**Exercise objective**:
Every line below should be set down exactly as it appears.

(Task material Opens)

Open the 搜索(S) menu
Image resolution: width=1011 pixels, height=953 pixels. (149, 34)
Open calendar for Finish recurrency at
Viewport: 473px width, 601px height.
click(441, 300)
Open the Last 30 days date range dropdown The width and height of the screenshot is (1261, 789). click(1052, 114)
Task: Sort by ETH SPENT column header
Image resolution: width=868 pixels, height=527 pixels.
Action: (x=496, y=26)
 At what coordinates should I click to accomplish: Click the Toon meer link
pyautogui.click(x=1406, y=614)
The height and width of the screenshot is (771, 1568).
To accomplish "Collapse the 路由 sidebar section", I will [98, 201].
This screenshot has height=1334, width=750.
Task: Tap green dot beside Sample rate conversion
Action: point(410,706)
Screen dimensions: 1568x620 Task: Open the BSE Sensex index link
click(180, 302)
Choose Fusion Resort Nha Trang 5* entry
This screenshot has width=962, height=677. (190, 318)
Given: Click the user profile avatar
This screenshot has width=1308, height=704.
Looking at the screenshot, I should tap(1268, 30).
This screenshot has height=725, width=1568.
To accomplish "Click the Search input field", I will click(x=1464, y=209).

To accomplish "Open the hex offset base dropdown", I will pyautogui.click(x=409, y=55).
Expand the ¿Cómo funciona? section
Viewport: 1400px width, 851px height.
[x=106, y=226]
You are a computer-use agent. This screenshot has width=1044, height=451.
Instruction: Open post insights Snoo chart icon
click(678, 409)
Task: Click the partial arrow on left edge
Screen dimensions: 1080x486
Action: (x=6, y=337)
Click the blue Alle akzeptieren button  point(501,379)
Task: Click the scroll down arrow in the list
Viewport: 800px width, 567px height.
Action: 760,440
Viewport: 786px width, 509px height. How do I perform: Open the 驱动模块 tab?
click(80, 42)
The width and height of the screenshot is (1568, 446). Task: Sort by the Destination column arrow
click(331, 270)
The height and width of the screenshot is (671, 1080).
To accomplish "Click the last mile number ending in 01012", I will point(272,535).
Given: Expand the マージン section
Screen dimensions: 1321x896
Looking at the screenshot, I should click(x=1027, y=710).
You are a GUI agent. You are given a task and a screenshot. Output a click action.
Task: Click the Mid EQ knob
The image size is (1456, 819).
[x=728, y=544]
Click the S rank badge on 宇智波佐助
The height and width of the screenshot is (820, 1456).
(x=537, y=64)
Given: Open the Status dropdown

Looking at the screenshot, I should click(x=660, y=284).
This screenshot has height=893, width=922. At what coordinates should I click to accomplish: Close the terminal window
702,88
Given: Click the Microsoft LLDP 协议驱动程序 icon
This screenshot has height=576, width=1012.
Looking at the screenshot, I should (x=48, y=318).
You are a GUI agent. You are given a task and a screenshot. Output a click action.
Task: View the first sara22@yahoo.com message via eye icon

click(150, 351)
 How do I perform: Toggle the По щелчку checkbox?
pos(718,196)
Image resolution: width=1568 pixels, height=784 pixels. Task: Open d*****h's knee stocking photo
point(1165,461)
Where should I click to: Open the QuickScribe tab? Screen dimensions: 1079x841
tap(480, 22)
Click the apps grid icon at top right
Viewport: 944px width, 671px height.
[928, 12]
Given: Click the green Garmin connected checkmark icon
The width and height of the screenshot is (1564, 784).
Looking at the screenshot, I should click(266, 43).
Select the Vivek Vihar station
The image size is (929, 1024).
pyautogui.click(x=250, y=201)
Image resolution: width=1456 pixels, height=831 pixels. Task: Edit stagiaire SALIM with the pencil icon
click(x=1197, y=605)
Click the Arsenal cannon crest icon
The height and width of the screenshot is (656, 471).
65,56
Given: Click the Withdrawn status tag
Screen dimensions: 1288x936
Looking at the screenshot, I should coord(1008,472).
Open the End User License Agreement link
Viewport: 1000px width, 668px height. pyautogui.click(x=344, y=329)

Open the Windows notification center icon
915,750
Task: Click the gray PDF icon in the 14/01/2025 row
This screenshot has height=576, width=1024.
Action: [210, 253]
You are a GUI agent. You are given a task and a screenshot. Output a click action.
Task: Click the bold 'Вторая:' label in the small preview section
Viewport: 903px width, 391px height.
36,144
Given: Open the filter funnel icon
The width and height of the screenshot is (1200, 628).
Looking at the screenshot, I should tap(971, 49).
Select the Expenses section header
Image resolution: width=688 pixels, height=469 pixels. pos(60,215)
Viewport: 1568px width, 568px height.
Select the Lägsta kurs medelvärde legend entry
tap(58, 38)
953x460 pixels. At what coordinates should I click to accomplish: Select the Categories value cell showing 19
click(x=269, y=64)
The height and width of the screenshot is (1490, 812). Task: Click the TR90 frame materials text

(Task material Closes)

**Answer below**:
Open the 搜索(S) menu
Image resolution: width=1011 pixels, height=953 pixels. (149, 34)
Open calendar for Finish recurrency at
Viewport: 473px width, 601px height.
click(441, 300)
Open the Last 30 days date range dropdown The width and height of the screenshot is (1261, 789). click(1052, 114)
Task: Sort by ETH SPENT column header
Image resolution: width=868 pixels, height=527 pixels.
Action: (x=496, y=26)
 At what coordinates should I click to accomplish: Click the Toon meer link
pyautogui.click(x=1406, y=614)
The height and width of the screenshot is (771, 1568).
To accomplish "Collapse the 路由 sidebar section", I will [98, 201].
This screenshot has height=1334, width=750.
Task: Tap green dot beside Sample rate conversion
Action: point(410,706)
Screen dimensions: 1568x620 Task: Open the BSE Sensex index link
click(180, 302)
Choose Fusion Resort Nha Trang 5* entry
This screenshot has width=962, height=677. (190, 318)
Given: Click the user profile avatar
This screenshot has width=1308, height=704.
Looking at the screenshot, I should tap(1268, 30).
This screenshot has height=725, width=1568.
To accomplish "Click the Search input field", I will click(x=1464, y=209).

To accomplish "Open the hex offset base dropdown", I will pyautogui.click(x=409, y=55).
Expand the ¿Cómo funciona? section
Viewport: 1400px width, 851px height.
[x=106, y=226]
You are a computer-use agent. This screenshot has width=1044, height=451.
Instruction: Open post insights Snoo chart icon
click(678, 409)
Task: Click the partial arrow on left edge
Screen dimensions: 1080x486
Action: (x=6, y=337)
Click the blue Alle akzeptieren button  point(501,379)
Task: Click the scroll down arrow in the list
Viewport: 800px width, 567px height.
Action: 760,440
Viewport: 786px width, 509px height. How do I perform: Open the 驱动模块 tab?
click(80, 42)
The width and height of the screenshot is (1568, 446). Task: Sort by the Destination column arrow
click(331, 270)
The height and width of the screenshot is (671, 1080).
To accomplish "Click the last mile number ending in 01012", I will point(272,535).
Given: Expand the マージン section
Screen dimensions: 1321x896
Looking at the screenshot, I should click(x=1027, y=710).
You are a GUI agent. You are given a task and a screenshot. Output a click action.
Task: Click the Mid EQ knob
The image size is (1456, 819).
[x=728, y=544]
Click the S rank badge on 宇智波佐助
The height and width of the screenshot is (820, 1456).
(x=537, y=64)
Given: Open the Status dropdown

Looking at the screenshot, I should click(x=660, y=284).
This screenshot has height=893, width=922. At what coordinates should I click to accomplish: Close the terminal window
702,88
Given: Click the Microsoft LLDP 协议驱动程序 icon
This screenshot has height=576, width=1012.
Looking at the screenshot, I should (x=48, y=318).
You are a GUI agent. You are given a task and a screenshot. Output a click action.
Task: View the first sara22@yahoo.com message via eye icon

click(150, 351)
 How do I perform: Toggle the По щелчку checkbox?
pos(718,196)
Image resolution: width=1568 pixels, height=784 pixels. Task: Open d*****h's knee stocking photo
point(1165,461)
Where should I click to: Open the QuickScribe tab? Screen dimensions: 1079x841
tap(480, 22)
Click the apps grid icon at top right
Viewport: 944px width, 671px height.
[928, 12]
Given: Click the green Garmin connected checkmark icon
The width and height of the screenshot is (1564, 784).
Looking at the screenshot, I should click(266, 43).
Select the Vivek Vihar station
The image size is (929, 1024).
pyautogui.click(x=250, y=201)
Image resolution: width=1456 pixels, height=831 pixels. Task: Edit stagiaire SALIM with the pencil icon
click(x=1197, y=605)
Click the Arsenal cannon crest icon
The height and width of the screenshot is (656, 471).
65,56
Given: Click the Withdrawn status tag
Screen dimensions: 1288x936
Looking at the screenshot, I should coord(1008,472).
Open the End User License Agreement link
Viewport: 1000px width, 668px height. pyautogui.click(x=344, y=329)

Open the Windows notification center icon
915,750
Task: Click the gray PDF icon in the 14/01/2025 row
This screenshot has height=576, width=1024.
Action: [210, 253]
You are a GUI agent. You are given a task and a screenshot. Output a click action.
Task: Click the bold 'Вторая:' label in the small preview section
Viewport: 903px width, 391px height.
36,144
Given: Open the filter funnel icon
The width and height of the screenshot is (1200, 628).
Looking at the screenshot, I should tap(971, 49).
Select the Expenses section header
Image resolution: width=688 pixels, height=469 pixels. pos(60,215)
Viewport: 1568px width, 568px height.
Select the Lägsta kurs medelvärde legend entry
tap(58, 38)
953x460 pixels. At what coordinates should I click to accomplish: Select the Categories value cell showing 19
click(x=269, y=64)
The height and width of the screenshot is (1490, 812). Task: Click the TR90 frame materials text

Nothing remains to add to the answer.